● **Stated task**: Copy the rows below word for word, from the line that contains "Open the gear settings icon for this task" up to and including the line that contains "pos(320,21)".

Dataset entries
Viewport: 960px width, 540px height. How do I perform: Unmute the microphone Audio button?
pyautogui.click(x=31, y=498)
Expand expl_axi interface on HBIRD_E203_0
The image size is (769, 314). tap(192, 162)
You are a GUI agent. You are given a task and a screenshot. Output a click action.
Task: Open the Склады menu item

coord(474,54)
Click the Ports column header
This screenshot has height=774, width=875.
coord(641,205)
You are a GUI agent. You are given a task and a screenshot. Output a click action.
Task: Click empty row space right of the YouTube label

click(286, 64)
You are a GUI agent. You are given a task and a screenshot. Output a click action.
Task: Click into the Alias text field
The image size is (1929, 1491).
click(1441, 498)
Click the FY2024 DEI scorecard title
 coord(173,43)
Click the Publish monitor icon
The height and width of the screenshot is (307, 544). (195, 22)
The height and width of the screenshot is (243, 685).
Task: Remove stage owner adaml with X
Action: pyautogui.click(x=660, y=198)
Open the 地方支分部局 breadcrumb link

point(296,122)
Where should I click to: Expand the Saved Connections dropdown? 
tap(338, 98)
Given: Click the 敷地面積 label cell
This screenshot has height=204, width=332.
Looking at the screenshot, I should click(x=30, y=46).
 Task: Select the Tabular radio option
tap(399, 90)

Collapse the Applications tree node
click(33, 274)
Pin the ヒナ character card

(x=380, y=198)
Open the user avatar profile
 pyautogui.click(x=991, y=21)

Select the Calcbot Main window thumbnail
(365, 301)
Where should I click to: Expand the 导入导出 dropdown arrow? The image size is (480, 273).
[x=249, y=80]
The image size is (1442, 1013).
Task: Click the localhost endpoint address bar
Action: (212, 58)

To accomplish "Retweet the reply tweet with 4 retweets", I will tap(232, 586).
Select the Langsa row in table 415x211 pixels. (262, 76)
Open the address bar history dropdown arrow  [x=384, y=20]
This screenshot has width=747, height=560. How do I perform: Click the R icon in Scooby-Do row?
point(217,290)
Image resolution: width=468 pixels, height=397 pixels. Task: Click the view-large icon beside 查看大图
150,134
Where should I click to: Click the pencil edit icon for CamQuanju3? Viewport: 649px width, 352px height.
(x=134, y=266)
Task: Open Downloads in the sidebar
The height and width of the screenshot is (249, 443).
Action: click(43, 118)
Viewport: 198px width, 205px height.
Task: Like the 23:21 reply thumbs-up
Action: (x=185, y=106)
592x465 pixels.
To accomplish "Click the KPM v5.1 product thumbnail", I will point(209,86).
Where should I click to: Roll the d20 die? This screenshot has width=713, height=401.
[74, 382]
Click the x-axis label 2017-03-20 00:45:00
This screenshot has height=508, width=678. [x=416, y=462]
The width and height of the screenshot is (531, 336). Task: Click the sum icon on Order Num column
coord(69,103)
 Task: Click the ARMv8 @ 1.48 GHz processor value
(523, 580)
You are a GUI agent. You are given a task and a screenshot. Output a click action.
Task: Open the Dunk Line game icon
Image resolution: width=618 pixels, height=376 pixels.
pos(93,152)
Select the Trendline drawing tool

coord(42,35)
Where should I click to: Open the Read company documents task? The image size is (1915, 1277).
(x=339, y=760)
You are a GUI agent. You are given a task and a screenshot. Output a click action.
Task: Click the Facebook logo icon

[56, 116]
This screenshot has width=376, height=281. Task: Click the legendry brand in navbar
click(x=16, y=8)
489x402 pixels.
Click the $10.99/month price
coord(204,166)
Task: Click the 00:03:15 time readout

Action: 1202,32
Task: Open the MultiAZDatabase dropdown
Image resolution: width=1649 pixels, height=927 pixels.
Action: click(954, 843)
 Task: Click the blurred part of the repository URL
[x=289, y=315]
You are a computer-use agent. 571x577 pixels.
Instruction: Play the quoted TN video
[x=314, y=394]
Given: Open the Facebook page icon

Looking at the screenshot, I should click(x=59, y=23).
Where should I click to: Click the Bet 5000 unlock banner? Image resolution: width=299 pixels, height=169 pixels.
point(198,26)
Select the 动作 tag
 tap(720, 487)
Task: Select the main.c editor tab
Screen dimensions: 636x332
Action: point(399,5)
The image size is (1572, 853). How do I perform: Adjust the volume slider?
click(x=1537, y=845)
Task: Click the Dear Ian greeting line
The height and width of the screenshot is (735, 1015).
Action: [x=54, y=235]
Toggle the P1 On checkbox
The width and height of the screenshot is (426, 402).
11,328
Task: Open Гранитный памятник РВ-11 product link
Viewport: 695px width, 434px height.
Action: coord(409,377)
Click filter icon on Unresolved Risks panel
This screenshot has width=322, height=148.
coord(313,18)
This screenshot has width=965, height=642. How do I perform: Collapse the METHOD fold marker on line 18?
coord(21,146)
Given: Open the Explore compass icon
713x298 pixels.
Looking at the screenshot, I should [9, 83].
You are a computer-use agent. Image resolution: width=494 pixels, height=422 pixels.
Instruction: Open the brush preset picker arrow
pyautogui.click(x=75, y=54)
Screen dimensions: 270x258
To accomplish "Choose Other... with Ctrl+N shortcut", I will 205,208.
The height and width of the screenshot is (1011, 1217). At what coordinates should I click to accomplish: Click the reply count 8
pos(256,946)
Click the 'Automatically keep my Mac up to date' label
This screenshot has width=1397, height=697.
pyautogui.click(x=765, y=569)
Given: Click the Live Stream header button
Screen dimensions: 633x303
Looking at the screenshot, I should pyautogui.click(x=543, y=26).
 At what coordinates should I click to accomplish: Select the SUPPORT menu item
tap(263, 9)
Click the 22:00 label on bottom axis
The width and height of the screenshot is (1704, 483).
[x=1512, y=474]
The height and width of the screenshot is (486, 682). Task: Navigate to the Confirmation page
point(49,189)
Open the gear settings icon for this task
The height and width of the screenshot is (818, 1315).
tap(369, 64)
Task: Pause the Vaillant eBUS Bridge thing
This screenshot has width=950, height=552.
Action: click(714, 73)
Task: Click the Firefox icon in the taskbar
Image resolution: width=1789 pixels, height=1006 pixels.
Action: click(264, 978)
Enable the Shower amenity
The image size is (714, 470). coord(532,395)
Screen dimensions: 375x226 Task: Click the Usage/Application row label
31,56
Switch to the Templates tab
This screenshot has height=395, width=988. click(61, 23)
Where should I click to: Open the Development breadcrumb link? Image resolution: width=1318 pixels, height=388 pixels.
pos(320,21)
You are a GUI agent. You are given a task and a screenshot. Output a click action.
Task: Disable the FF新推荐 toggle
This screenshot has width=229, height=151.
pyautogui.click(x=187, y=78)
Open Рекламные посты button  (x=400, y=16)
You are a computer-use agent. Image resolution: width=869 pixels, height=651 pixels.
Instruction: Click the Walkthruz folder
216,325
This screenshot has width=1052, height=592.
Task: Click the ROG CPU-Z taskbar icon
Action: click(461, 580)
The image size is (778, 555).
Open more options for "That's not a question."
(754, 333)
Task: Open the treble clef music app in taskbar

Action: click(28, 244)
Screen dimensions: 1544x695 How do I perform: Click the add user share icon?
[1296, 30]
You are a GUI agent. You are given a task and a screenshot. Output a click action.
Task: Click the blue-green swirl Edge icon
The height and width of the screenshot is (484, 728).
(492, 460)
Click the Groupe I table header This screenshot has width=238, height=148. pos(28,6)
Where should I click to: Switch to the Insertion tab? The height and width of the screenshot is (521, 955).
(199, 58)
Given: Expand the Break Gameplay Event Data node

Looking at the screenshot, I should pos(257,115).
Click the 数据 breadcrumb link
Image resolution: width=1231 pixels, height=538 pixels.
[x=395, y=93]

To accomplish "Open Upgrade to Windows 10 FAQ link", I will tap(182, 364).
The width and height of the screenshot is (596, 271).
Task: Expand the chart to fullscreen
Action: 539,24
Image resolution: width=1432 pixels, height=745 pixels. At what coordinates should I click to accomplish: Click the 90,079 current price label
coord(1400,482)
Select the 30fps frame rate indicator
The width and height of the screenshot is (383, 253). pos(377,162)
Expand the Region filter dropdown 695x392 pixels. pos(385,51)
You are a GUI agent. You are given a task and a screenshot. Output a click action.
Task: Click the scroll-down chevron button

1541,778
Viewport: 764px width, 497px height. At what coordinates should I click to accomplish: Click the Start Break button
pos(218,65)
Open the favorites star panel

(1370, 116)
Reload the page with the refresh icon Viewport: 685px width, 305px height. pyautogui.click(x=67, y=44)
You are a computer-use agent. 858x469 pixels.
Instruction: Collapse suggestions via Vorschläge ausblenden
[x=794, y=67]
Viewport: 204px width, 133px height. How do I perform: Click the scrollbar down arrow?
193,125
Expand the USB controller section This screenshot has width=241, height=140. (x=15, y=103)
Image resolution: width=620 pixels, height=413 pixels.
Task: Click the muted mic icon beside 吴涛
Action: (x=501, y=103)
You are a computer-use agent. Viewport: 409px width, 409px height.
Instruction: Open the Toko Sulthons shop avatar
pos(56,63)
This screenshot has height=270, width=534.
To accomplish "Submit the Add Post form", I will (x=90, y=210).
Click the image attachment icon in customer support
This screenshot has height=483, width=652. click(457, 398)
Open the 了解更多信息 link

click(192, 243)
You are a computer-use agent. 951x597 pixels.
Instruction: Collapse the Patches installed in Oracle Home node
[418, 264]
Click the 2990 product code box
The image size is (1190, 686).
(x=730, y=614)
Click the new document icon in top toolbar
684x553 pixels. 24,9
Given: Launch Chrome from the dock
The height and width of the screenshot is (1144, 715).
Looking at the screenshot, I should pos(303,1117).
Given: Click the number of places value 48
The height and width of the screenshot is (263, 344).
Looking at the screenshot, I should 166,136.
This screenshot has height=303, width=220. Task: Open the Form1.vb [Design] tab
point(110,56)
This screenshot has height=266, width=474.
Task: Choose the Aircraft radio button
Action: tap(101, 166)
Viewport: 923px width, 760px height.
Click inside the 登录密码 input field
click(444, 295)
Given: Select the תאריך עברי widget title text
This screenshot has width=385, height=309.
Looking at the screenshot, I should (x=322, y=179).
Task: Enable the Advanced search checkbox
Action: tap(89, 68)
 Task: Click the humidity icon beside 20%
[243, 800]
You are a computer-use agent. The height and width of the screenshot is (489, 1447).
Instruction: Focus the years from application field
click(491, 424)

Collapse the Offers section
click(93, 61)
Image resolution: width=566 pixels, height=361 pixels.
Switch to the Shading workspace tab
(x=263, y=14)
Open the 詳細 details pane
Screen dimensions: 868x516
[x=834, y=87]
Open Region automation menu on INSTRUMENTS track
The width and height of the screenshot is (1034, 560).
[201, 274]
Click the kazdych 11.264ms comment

● **Solution for this task**:
Open the gear settings icon for this task
The height and width of the screenshot is (818, 1315).
tap(369, 64)
Task: Pause the Vaillant eBUS Bridge thing
This screenshot has width=950, height=552.
Action: click(714, 73)
Task: Click the Firefox icon in the taskbar
Image resolution: width=1789 pixels, height=1006 pixels.
Action: click(264, 978)
Enable the Shower amenity
The image size is (714, 470). coord(532,395)
Screen dimensions: 375x226 Task: Click the Usage/Application row label
31,56
Switch to the Templates tab
This screenshot has height=395, width=988. click(61, 23)
Where should I click to: Open the Development breadcrumb link? Image resolution: width=1318 pixels, height=388 pixels.
pos(320,21)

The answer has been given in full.